§ SHORT EXERCISE 1: Turn the rows below, from the line with "Expand the Kapitaalsverhoging" up to and including the line with "Looking at the screenshot, I should click(x=39, y=42).", into a Markdown table with the columns Number and Line. Leave out any blank lines.

§ DOCUMENT EXCERPT:

One action item that barely registered in the major newspapers and liberal cable TV shows was Trump’s early move to reinstate the Mexico City Policy which bars the federal government from paying for abortions in foreign countries. The president also revived the moribund Keystone pipeline project that almost certainly would have withered under a Hillary Clinton presidency.

In other words, there’s been plenty of positive benefits from having Trump’s “phone and pen” in the White House. There’s been significant and measureable savings for taxpayers, too.

Tim Devaney of The Hill reports, “President Trump has saved taxpayers more than $86 billion in regulatory costs during his first three months in the White House, according to a new study from a conservative group (The American Action Forum).

“Since taking office, Trump and Congress have repealed 13 rules with the CRA. The CRA allows lawmakers to overturn recent rules they disapprove of with a simple majority in Congress, and send the action to the president for his signature.”

There’s little question Congress can and should do more to get going on the president’s agenda. Speaker Paul Ryan requires more than a little prodding to step off the establishment stump and as has been amply demonstrated by the past three months, the Democrats will use every procedural obstruction in the rules to stall as long as permissible in the Senate.

§ PROVIDED ENTRIES:
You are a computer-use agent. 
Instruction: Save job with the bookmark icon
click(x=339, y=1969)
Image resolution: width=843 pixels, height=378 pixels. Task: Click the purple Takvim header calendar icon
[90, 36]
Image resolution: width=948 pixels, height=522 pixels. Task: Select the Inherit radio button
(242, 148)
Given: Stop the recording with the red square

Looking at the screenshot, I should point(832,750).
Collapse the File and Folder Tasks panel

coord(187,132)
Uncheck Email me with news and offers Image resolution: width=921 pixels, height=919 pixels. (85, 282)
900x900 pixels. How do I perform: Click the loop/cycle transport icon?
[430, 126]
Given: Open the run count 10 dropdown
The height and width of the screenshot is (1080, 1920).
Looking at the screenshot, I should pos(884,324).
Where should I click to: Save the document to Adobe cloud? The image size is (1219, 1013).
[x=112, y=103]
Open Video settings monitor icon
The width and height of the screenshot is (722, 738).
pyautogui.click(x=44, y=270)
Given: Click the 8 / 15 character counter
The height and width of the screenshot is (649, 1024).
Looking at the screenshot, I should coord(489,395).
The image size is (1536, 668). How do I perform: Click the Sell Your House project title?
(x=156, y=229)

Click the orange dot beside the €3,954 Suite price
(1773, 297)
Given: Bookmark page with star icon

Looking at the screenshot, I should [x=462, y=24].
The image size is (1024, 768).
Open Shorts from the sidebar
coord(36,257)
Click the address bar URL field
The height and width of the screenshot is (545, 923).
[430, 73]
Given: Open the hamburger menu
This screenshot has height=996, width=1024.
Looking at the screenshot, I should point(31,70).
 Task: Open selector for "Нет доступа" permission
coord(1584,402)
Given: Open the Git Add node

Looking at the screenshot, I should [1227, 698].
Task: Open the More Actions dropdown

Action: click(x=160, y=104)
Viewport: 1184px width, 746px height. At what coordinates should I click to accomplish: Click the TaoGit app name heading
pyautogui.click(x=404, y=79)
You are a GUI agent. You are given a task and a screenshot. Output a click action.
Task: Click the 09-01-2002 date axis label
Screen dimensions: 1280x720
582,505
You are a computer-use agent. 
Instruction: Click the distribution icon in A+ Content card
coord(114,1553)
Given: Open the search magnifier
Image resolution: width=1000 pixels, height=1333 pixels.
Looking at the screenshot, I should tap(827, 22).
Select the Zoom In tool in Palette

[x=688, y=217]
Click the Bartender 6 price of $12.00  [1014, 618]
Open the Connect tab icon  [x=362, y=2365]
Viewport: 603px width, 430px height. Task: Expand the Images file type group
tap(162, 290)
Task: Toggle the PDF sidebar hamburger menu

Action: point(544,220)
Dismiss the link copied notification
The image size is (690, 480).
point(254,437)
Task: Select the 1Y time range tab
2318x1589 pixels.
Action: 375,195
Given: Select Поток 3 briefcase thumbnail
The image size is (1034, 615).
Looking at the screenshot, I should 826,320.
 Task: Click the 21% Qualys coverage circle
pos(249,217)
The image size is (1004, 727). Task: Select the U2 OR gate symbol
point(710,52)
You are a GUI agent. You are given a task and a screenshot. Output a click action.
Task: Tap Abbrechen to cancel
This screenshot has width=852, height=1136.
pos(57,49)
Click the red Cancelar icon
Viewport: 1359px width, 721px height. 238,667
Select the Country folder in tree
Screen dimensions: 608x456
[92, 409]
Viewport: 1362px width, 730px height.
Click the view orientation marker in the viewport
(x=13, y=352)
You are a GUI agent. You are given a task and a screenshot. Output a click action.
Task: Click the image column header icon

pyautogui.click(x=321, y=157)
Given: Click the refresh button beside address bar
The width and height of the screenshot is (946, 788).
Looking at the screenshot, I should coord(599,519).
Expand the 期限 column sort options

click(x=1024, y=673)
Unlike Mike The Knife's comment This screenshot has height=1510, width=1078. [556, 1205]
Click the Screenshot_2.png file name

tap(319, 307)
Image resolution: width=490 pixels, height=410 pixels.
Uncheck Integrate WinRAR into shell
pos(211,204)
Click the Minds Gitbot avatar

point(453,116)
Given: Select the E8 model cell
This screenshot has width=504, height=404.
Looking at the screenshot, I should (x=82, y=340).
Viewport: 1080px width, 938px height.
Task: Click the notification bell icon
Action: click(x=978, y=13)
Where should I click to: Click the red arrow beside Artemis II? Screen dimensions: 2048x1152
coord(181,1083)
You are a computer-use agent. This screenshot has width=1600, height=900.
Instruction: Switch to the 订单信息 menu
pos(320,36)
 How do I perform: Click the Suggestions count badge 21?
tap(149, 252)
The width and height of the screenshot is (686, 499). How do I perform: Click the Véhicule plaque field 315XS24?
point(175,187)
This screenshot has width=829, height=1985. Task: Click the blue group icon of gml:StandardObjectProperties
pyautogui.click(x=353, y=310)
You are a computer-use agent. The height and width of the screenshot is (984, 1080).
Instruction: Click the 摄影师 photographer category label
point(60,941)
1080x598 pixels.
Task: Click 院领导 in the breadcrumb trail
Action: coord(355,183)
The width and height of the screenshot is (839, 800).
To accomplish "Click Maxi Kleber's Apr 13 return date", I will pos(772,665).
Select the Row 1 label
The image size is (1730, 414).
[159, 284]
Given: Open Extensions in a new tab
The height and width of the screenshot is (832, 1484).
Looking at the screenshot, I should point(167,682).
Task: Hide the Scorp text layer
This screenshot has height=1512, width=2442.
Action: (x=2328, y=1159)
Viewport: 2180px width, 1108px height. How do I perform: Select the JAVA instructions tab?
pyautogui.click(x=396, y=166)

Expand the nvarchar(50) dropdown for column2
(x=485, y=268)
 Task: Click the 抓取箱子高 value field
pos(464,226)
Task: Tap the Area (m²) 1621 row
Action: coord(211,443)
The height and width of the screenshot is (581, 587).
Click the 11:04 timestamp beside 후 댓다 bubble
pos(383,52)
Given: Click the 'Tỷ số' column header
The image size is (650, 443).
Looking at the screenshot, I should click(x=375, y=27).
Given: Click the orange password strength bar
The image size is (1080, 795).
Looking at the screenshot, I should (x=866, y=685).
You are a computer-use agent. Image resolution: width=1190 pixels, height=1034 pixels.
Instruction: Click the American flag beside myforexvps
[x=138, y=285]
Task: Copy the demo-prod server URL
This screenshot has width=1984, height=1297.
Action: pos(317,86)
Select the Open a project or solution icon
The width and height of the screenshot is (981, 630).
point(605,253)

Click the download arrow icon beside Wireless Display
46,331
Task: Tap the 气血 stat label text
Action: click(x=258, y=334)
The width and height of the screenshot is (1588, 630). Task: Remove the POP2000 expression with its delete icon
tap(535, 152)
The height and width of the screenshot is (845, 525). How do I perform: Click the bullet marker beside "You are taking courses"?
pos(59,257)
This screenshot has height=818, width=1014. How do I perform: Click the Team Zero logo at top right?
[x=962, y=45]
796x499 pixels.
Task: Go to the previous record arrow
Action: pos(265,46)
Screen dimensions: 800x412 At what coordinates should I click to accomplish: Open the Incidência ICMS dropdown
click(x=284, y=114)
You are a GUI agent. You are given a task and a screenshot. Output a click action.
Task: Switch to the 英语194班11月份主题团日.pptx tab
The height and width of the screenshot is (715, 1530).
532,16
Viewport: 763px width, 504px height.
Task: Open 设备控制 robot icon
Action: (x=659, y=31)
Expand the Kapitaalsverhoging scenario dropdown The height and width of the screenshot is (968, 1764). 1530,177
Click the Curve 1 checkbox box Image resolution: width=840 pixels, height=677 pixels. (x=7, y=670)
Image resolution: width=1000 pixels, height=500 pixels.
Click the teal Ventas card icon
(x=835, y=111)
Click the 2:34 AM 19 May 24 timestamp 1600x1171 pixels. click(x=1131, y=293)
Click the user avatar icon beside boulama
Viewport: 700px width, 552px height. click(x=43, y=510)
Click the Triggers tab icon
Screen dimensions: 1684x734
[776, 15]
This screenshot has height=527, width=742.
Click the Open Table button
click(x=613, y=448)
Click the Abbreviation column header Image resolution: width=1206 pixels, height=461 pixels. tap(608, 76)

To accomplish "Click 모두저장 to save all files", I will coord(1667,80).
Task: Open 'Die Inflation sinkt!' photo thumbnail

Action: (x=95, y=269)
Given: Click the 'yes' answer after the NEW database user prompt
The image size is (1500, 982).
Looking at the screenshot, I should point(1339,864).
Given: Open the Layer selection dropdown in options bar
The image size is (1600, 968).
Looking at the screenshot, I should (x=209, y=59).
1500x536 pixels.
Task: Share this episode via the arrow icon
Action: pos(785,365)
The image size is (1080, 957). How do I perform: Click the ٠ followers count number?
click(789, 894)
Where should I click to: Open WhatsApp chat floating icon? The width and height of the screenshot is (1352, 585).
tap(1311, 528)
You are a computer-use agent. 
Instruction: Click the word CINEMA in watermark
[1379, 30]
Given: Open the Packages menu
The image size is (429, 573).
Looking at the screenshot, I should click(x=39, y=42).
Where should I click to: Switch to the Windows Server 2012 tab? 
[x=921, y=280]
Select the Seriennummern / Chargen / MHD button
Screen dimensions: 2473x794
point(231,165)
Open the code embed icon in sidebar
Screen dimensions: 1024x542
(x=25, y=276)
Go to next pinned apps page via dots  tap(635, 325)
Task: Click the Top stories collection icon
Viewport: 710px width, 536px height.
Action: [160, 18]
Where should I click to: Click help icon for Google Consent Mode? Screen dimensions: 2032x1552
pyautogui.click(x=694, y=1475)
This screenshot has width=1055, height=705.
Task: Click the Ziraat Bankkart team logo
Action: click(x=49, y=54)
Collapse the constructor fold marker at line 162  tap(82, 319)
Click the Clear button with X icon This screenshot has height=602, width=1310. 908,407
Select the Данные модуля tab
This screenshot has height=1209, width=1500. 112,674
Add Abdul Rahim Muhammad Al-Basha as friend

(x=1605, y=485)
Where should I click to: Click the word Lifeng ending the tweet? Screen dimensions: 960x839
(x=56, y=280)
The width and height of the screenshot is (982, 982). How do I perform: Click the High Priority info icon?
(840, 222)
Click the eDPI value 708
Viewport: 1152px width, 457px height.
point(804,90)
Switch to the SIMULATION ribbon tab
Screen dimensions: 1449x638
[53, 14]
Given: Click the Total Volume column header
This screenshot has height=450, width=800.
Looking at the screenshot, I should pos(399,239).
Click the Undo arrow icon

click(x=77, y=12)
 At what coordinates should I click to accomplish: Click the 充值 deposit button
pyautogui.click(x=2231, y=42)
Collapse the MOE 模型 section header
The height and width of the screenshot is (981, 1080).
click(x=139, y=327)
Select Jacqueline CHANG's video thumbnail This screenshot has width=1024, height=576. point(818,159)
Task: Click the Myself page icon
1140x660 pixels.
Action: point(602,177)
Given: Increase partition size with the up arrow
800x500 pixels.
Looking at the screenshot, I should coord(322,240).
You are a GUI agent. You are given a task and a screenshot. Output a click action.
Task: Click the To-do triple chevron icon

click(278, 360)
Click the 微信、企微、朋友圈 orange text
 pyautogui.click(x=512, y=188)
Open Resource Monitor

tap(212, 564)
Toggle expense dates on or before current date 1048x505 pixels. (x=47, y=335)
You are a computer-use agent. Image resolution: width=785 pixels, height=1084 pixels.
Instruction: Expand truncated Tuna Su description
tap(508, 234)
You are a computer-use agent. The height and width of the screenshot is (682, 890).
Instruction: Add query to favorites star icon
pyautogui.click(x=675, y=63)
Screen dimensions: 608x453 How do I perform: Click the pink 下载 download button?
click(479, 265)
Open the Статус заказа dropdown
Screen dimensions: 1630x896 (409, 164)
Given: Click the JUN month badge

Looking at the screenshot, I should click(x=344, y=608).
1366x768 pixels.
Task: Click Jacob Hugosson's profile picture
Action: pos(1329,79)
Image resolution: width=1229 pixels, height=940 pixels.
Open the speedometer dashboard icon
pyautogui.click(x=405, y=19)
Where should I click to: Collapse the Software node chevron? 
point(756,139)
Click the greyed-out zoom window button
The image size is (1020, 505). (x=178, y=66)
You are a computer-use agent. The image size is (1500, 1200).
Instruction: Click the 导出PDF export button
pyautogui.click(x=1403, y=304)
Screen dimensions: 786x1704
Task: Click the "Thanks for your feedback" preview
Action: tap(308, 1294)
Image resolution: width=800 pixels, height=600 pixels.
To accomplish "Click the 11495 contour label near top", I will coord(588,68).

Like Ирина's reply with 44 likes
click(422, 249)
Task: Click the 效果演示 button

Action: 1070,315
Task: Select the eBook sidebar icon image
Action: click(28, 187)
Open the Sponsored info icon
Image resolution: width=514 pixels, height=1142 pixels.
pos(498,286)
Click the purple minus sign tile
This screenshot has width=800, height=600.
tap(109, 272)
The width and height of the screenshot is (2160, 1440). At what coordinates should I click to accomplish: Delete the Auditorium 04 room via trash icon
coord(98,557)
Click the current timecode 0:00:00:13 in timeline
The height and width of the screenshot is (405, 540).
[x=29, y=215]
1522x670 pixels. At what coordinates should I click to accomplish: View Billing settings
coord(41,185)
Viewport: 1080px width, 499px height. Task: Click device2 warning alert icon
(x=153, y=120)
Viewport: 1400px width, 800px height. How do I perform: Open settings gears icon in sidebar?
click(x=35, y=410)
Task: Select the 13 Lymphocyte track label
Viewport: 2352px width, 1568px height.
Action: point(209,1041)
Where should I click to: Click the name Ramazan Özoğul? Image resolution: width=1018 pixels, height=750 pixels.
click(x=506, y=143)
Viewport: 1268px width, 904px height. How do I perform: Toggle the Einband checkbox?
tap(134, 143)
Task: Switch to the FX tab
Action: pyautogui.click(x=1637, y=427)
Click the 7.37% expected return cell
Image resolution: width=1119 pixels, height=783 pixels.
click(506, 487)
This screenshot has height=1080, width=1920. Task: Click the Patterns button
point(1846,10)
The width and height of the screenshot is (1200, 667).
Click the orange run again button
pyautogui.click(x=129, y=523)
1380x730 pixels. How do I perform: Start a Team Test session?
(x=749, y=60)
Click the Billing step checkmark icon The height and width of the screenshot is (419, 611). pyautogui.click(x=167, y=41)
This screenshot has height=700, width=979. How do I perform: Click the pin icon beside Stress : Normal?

§ SHORT EXERCISE 2: Copy the excerpt about Trump's early moves in office word for word, from "Tim Devaney of" up to and including "in the Senate.".

§ TASK RESULT 1:
| Number | Line |
|---|---|
| 1 | Expand the Kapitaalsverhoging scenario dropdown The height and width of the screenshot is (968, 1764). 1530,177 |
| 2 | Click the Curve 1 checkbox box Image resolution: width=840 pixels, height=677 pixels. (x=7, y=670) |
| 3 | Image resolution: width=1000 pixels, height=500 pixels. |
| 4 | Click the teal Ventas card icon |
| 5 | (x=835, y=111) |
| 6 | Click the 2:34 AM 19 May 24 timestamp 1600x1171 pixels. click(x=1131, y=293) |
| 7 | Click the user avatar icon beside boulama |
| 8 | Viewport: 700px width, 552px height. click(x=43, y=510) |
| 9 | Click the Triggers tab icon |
| 10 | Screen dimensions: 1684x734 |
| 11 | [776, 15] |
| 12 | This screenshot has height=527, width=742. |
| 13 | Click the Open Table button |
| 14 | click(x=613, y=448) |
| 15 | Click the Abbreviation column header Image resolution: width=1206 pixels, height=461 pixels. tap(608, 76) |
| 16 | To accomplish "Click 모두저장 to save all files", I will coord(1667,80). |
| 17 | Task: Open 'Die Inflation sinkt!' photo thumbnail |
| 18 | Action: (x=95, y=269) |
| 19 | Given: Click the 'yes' answer after the NEW database user prompt |
| 20 | The image size is (1500, 982). |
| 21 | Looking at the screenshot, I should point(1339,864). |
| 22 | Given: Open the Layer selection dropdown in options bar |
| 23 | The image size is (1600, 968). |
| 24 | Looking at the screenshot, I should (x=209, y=59). |
| 25 | 1500x536 pixels. |
| 26 | Task: Share this episode via the arrow icon |
| 27 | Action: pos(785,365) |
| 28 | The image size is (1080, 957). How do I perform: Click the ٠ followers count number? |
| 29 | click(789, 894) |
| 30 | Where should I click to: Open WhatsApp chat floating icon? The width and height of the screenshot is (1352, 585). |
| 31 | tap(1311, 528) |
| 32 | You are a computer-use agent.  |
| 33 | Instruction: Click the word CINEMA in watermark |
| 34 | [1379, 30] |
| 35 | Given: Open the Packages menu |
| 36 | The image size is (429, 573). |
| 37 | Looking at the screenshot, I should click(x=39, y=42). |

§ TASK RESULT 2:
Tim Devaney of The Hill reports, “President Trump has saved taxpayers more than $86 billion in regulatory costs during his first three months in the White House, according to a new study from a conservative group (The American Action Forum).

“Since taking office, Trump and Congress have repealed 13 rules with the CRA. The CRA allows lawmakers to overturn recent rules they disapprove of with a simple majority in Congress, and send the action to the president for his signature.”

There’s little question Congress can and should do more to get going on the president’s agenda. Speaker Paul Ryan requires more than a little prodding to step off the establishment stump and as has been amply demonstrated by the past three months, the Democrats will use every procedural obstruction in the rules to stall as long as permissible in the Senate.